The book is basically a mormon version of all the same bullshit conspiracy theories you can find anywhere.  (I realize that “bullshit” is a very strong term and I do not use it lightly.  This is exactly what this book is.)

He begins by claiming that if you think conspiracy theorists are just nutters, then you are just mindlessly following the media, which is controlled by the conspirators.  He says that if you pray about his message that God will let you know that it is true.  (Which by the way, is totally against the teaching of the church.) He continues, throughout the entire book, to use scripture and quotes from church leaders taken out of context and twisted to fit his theories.

He starts his book with a chapter titled “There Is NO Conspiracy So There!”  He makes a list of some of the reasons that people give for not accepting conspiracy theories and attempts to argue against them.  I won’t go into detail about all of his arguments, but here are a few.  He invokes Occam’s razor, claiming that everyone should accept his theory as truth because it is the simplest explanation for recent world events.  After reading this book and doing a little research online, I beg to differ!  There is nothing at all simplistic about Bowers’ ideas.  They are extremely complicated and confusing.  I personally believe that the generally accepted explanation for world events is actually the least complicated or at least a lot less complicated than his explanations.  His 5th point is “We don’t have to worry about an evil conspiracy in the last days, because all we have to do is live the gospel, go to church and listen to the prophet.”  He says that this thinking is wrong.  I don’t even understand his reasoning here.  It really doesn’t make a lot of sense.

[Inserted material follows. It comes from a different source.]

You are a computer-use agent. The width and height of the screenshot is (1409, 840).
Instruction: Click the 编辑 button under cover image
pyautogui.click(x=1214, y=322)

The rest of the book is all about the different groups that are involved in the conspiracy and their plans for the future.  If Bowers is to be believed, you’d better watch out because EVERYONE is part of the conspiracy.  Any politician with power, the Queen, the UN, anyone with money, the entire media, the Jews, the Presbyterians, the Methodists, the Episcopalians, and of course the Catholics.  (This list doesn’t even scratch the surface of all the people and groups he says are involved.  Any group that any other conspiracy theorists has ever mentioned is included by Bowers.) He says that the regular members of these organizations and churches don’t realize it, but all the people at the top are secretly devil worshippers that are gradually leading the people to the same.

He claims that income tax and all social programs are evil because they are part of the plan of the conspirators.  He says that this is the way they are going to control us.  I’m sure that he thinks Canada is super evil because of our education and health care systems.

He makes these outrageous claims about who these people are and what their plans are but he never has a source for his information.  He quotes a few books that other conspiracy theorists have written but he really has absolutely nothing concrete.  I am amazed that he can make these accusations without even citing and references or sources for his information.  For example “On October 4, 1965, Pope Paul IV addressed the United Nations.  After the speech, Pope Paul went to the meditation room in the United Nations room and was initiated into the Illuminati.”  That’s it.  He makes a bold statement, claiming that the pope was a member of the conspiracy and then nothing.  No source.  And don’t think that there is a references section at the back, because there isn’t.

Another thing that really bothered me about this book, is that he obviously didn’t have an editor.  There are so many spelling errors, grammatical mistakes, missing words etc.  I think I’ve mentioned before that it bothers me when people can’t spell… He’s also not a great writer, but then again, neither am I.  At least I’ve never charged anyone money to read what I’ve written!

I have not yet covered the reason I wouldn’t reccomend this book and the reason I wish I’d never read it.  I did not like the feeling this book gave me.  It was very dark and depressing.  Even though I don’t believe anything he wrote, I still find myself watching a TV show or reading something online and wondering how it might be connected to the conspiracy.  I just can’t get it out of my head.  I’ve been reading Wuthering Heights to cheer me up!